PASSAGE PROVIDED

□ □ □ □

Oct 29, 2014
Research Award Winner Highlight: Yu Xia
The ASMS annually presents two Research Awards to academic scientists within four years of joining the tenure track faculty or equivalent in a North American university. The purpose of these awards, fully sponsored by Thermo Scientific and Waters Corporation, are to promote academic research by young scientists in mass spectrometry. The award winners for 2013 are Dr. Yu Xia, Assistant Professor in the Department of Chemistry at Purdue University, and Dr. Matthew F. Bush, Assistant Professor in the Department of Chemistry at the University of Washington.
In this month’s issue of JASMS
, we are pleased to highlight a research article published by one of the 2013 ASMS Research Award winners, Dr. Yu Xia. This publication, co-authored by Craig A. Stinson, a Ph.D. graduate student in Dr. Xia’s laboratory, was supported by Dr. Xia’s proposal entitled ‘Gas-Phase Ion Chemistry of Bio-Radicals’. The article, entitled ‘Reactions of Hydroxyalkyl Radicals with Cysteinyl Peptides in a NanoESI Plume’, describes the formation of carbon centered radicals from alcohol solvents by UV-photolysis, characterization of their reactions toward disulfide bonds, and evaluation of their potential for increasing sequence information in disulfide linked peptides.

□ □ □ □

Stored items:
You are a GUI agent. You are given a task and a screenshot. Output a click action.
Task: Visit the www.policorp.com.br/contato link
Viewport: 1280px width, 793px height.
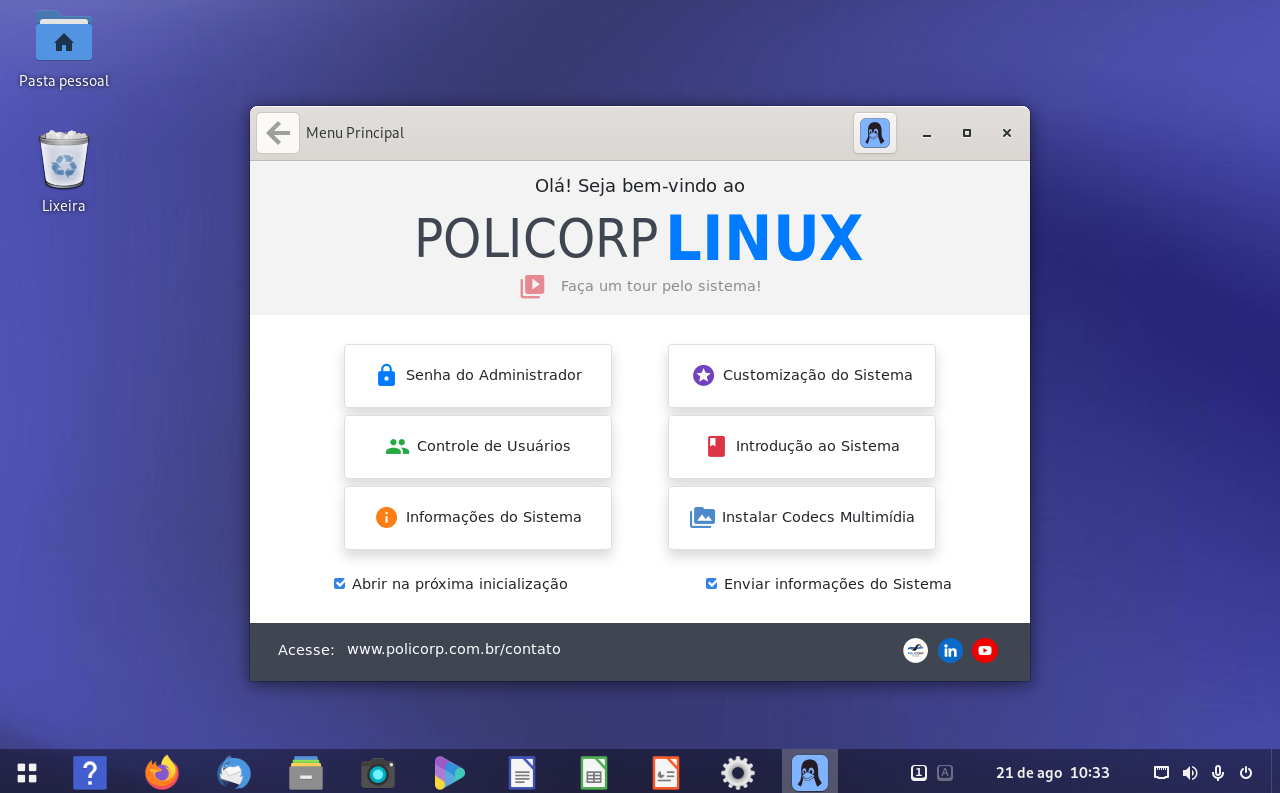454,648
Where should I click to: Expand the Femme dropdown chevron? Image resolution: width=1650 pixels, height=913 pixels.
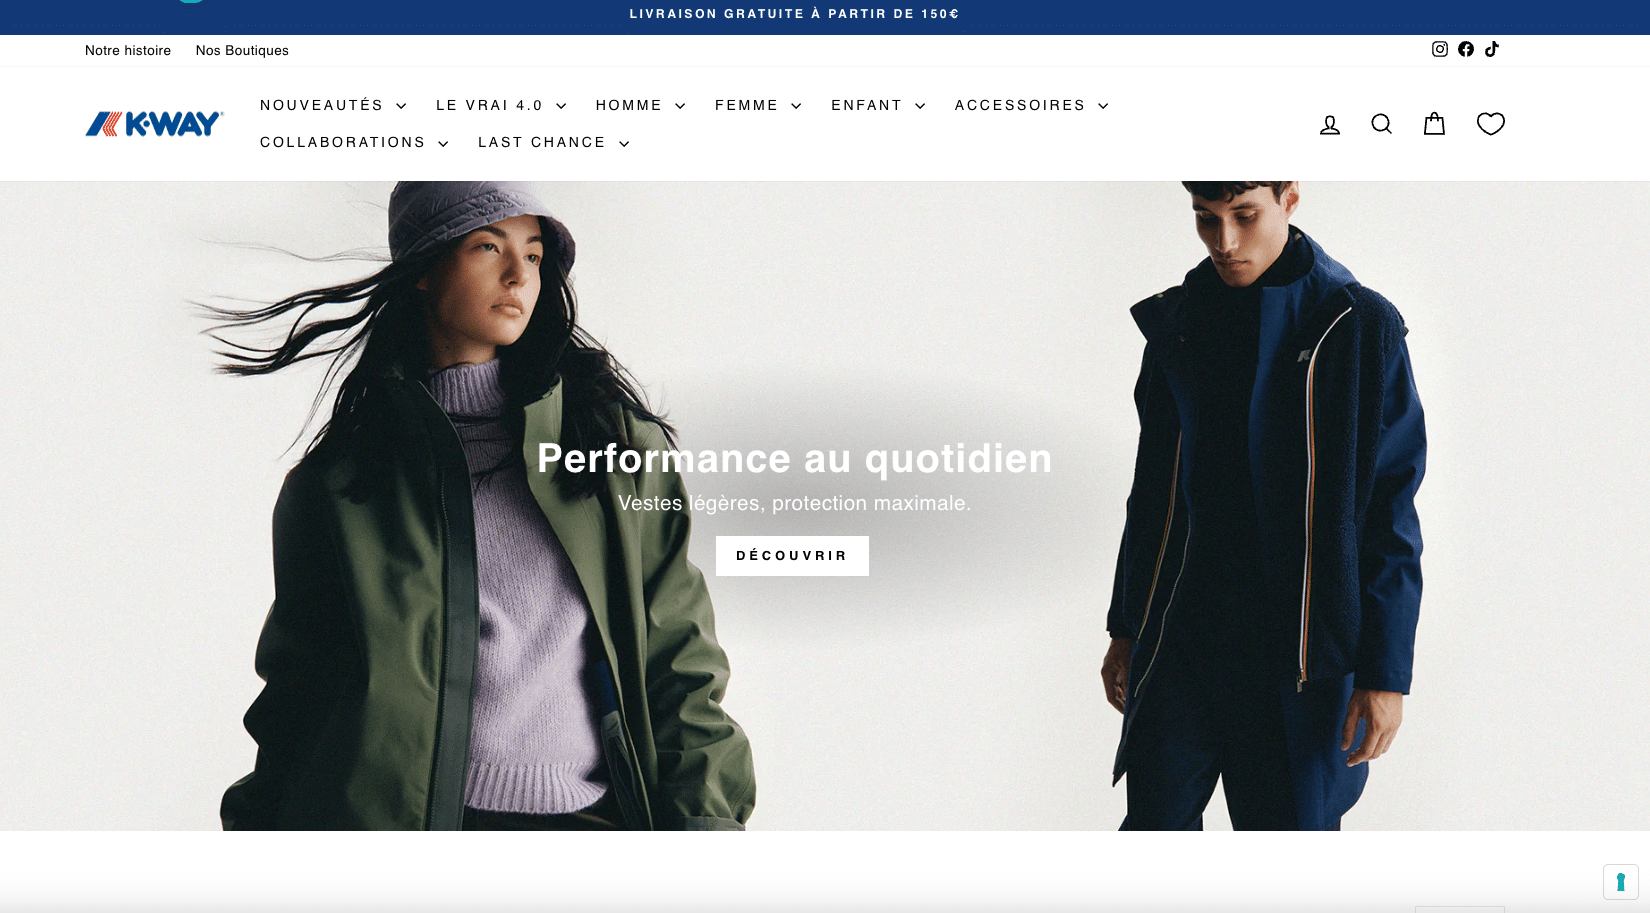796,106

□ □ □ □

WORK INSTRUCTIONS
[A] List every person named in the award highlight.
[B] Continue the award highlight from its last sentence.

OUTPUTS IN ORDER
[A]
Dr. Yu Xia
Dr. Matthew F. Bush
Craig A. Stinson

[B]
Research in the Xia laboratory is focused on exploring the gasphase ion chemistry of bio-radicals. With the aid of the ASMS Research Award, Dr. Xia’s group has developed devices to perform radical reactions of peptides and lipids within the plume region of an electrospray ionization (ESI) source. Radical reactions facilitate the formation of gas-phase bio-radical species (e.g. cysteine sulfinyl radicals), allowing detailed investigations of their intrinsic chemical properties (structure, unimolecular dissociation, and reactivity) via mass spectrometry. These fundamental studies provide mechanistic insights into radical transfer and reactions within or between proteins in biological systems, which are important for understanding enzyme catalysis and the fate of proteins after radical attack. Leveraging from these bio-radical ion chemistry studies, Dr. Xia’s group is also developing new methods for biomolecular structure analysis. Her group has shown evidence that radical reactions can be harnessed to cleave disulfide bonds within peptides and to increase sequence information from disulfide linked peptides (as shown in her research article). They have also recently demonstrated a facile method based on radical reactions of C=C bonds, and subsequent tandem mass spectrometry analysis, to pinpoint C=C bond locations within lipids. Currently, Dr. Xia’s group is developing tools to couple these radical ion chemistry to biological sample analysis.
Dr. Xia earned her bachelor’s degree in chemistry from Lanzhou University, in China, in 1999. In 2002, she earned a master’s degree in organic chemistry from Shanghai Institute of Material Medica, Chinese Academy of Sciences and in 2006, a Ph.D. in analytical chemistry from Purdue University, under the supervision of Prof. Scott A. McLuckey. She was guided by R. Graham Cooks for her post-doctoral training at Purdue University. In 2009, she was appointed as an Assistant Professor in the Department of Chemistry at Purdue University. To date, Dr. Xia has been the author or co-author of 50 publications, and has received funding for her research from the National Science Foundation.